À Richard-Toll, le manque d’actes d’état civil reste un problème pour de nombreuses familles. Des élèves se retrouvent encore bloqués au moment des examens, faute d’extrait de naissance.
La rencontre s’est tenue à la salle API, en présence de délégués de quartier, d’imams, de commerçants, d’acteurs locaux et des Badiene Gox. Les échanges ont surtout porté sur l’importance de déclarer les naissances dans les délais, mais aussi les mariages, les décès et les divorces.
Ibrahima Diamanka, coordonnateur de la Maison de Justice de Richard-Toll, a attiré l’attention sur la situation de certains enfants du département de Dagana. Faute d’acte de naissance, certains rencontrent des difficultés au moment de l’entrée en sixième. Pour lui, la sensibilisation doit être renforcée afin que les familles prennent l’habitude de déclarer les naissances à temps.
Fatou Niang, présidente du réseau des Badiene Gox de Richard-Toll, partage ce constat.

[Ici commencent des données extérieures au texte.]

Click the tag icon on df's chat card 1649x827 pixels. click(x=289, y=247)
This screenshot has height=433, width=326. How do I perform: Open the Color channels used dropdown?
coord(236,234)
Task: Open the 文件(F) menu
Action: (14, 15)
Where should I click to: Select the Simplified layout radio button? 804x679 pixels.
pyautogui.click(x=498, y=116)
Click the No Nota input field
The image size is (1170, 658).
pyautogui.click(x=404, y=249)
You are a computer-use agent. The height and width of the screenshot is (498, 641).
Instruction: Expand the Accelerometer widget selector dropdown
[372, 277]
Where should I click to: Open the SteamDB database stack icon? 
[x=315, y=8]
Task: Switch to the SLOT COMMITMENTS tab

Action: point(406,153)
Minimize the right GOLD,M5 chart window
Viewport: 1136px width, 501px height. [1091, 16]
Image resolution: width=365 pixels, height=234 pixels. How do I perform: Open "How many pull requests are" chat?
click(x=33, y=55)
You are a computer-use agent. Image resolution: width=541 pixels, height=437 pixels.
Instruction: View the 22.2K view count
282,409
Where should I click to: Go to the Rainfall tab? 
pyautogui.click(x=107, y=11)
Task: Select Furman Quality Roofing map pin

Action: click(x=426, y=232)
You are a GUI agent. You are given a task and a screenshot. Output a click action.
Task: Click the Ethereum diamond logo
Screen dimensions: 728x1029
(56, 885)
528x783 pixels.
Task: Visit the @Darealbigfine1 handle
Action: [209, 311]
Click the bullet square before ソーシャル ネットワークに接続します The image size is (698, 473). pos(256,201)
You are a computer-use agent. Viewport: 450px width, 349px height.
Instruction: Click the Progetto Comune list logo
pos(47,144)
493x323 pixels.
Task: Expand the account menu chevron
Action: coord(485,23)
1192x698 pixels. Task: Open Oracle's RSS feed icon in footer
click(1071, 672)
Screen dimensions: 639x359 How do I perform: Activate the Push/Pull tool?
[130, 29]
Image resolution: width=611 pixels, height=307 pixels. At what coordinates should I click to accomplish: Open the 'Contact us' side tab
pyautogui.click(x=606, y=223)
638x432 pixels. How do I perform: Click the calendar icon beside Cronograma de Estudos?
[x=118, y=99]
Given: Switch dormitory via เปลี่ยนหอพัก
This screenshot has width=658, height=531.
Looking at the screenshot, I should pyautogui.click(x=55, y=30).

Elle insiste sur la nécessité de mieux informer les parents, notamment dans les quartiers, pour éviter que les démarches ne soient engagées qu’au moment où l’enfant doit passer un examen.
De son côté, Ndeye Diop, adjointe au maire de Richard-Toll, appelle à un véritable changement de comportement. Elle rappelle que l’acte d’état civil est indispensable pour préserver les droits de l’enfant et lui permettre de poursuivre normalement son parcours scolaire.
À travers cette rencontre, les différents acteurs ont donc appelé à une mobilisation collective pour améliorer les déclarations d’état civil dans la commune.